Section 79-h(c) of the New York Civil Rights Law provides professional journalists with qualified protection from contempt for refusing to disclose nonconfidential news. News and news sources are protected unless the movant makes a clear and specific showing that the information is: (i) highly material and relevant; (ii) critical or necessary to the maintenance of a party's claim, defense, or proof of a material issue; and (iii) not obtainable from an alternate source. N Y Civil Rights Law § 79-h(c). The Second Circuit laid the groundwork for the test now codified at section 79-h(c) in United States v. Burke, 700 F.2d 70, 77 (2d Cir.), cert. denied, 464 U.S. 816, 104 S.Ct. 72, 78 L.Ed.2d 85 (1983). However, as this court noted in United States v. Markiewicz, 732 F. Supp. 316, 320 (N.D.N.Y. 1990) (Munson, J.), courts should not apply the three-pronged standard as if strapped by a set of wooden rules. Rather, the test should be flexibly employed, taking into account various factors which diminish the strength of the qualified immunity privilege. Markiewicz, 732 F. Supp. at 320. For example, "if the questions put to a reporter are narrowly limited, then subpoenaing a reporter is more acceptable." Id. at 319, citing N.L.R.B. v. Mortensen, 701 F. Supp. 244, 250 (D.D.C. 1988).
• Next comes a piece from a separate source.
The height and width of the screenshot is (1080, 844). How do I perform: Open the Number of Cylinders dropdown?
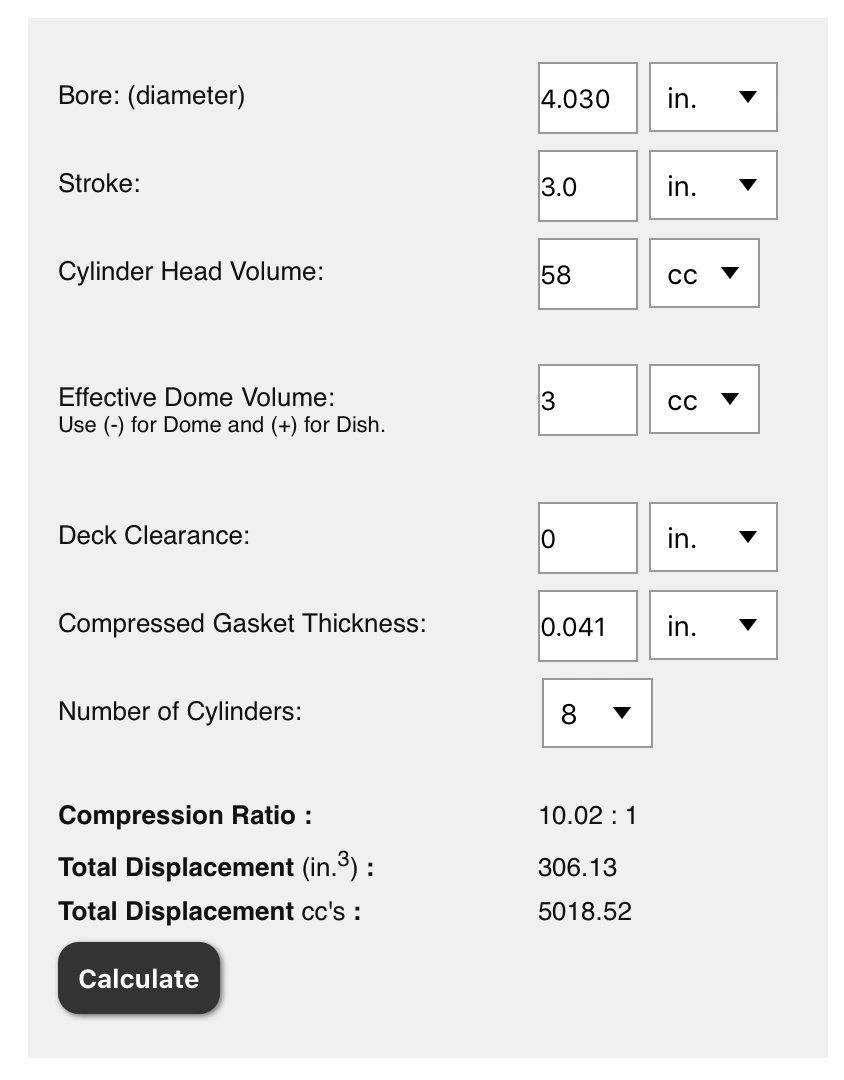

Nevertheless, the Burke standard does pose a substantial hurdle which the party seeking discovery must overcome. The nature of the qualified privilege derives from cherished principles of free press and free speech embodied in the First Amendment. The Second Circuit's view of the First Amendment fosters these well-established objectives and guides this court in weighing the competing interests at bar:

  This demanding burden [the three-tiered test] has
  been imposed by courts to reflect a paramount
  public interest in the maintenance of a vigorous,
  aggressive and independent press capable of
  participating in robust, unfettered debate over
  controversial matters, an interest which has
  always been a principal concern of the First

Burke, 700 F.2d at 77.

Against this formidable background plaintiff, urging liberal discovery, seeks to depose various Binghamton Press present and former employees to determine how the results of his HIV test were in fact released to the Binghamton Press for publication. Plaintiff asserts that he fulfills the standard enunciated in Burke and New York Civil Rights Law § 79-h(c). Plaintiff contends that his discovery requests encompass highly material and relevant information, that he will not inquire into confidential sources of information or confidential news, and that he will seek only information relevant to his claims for relief.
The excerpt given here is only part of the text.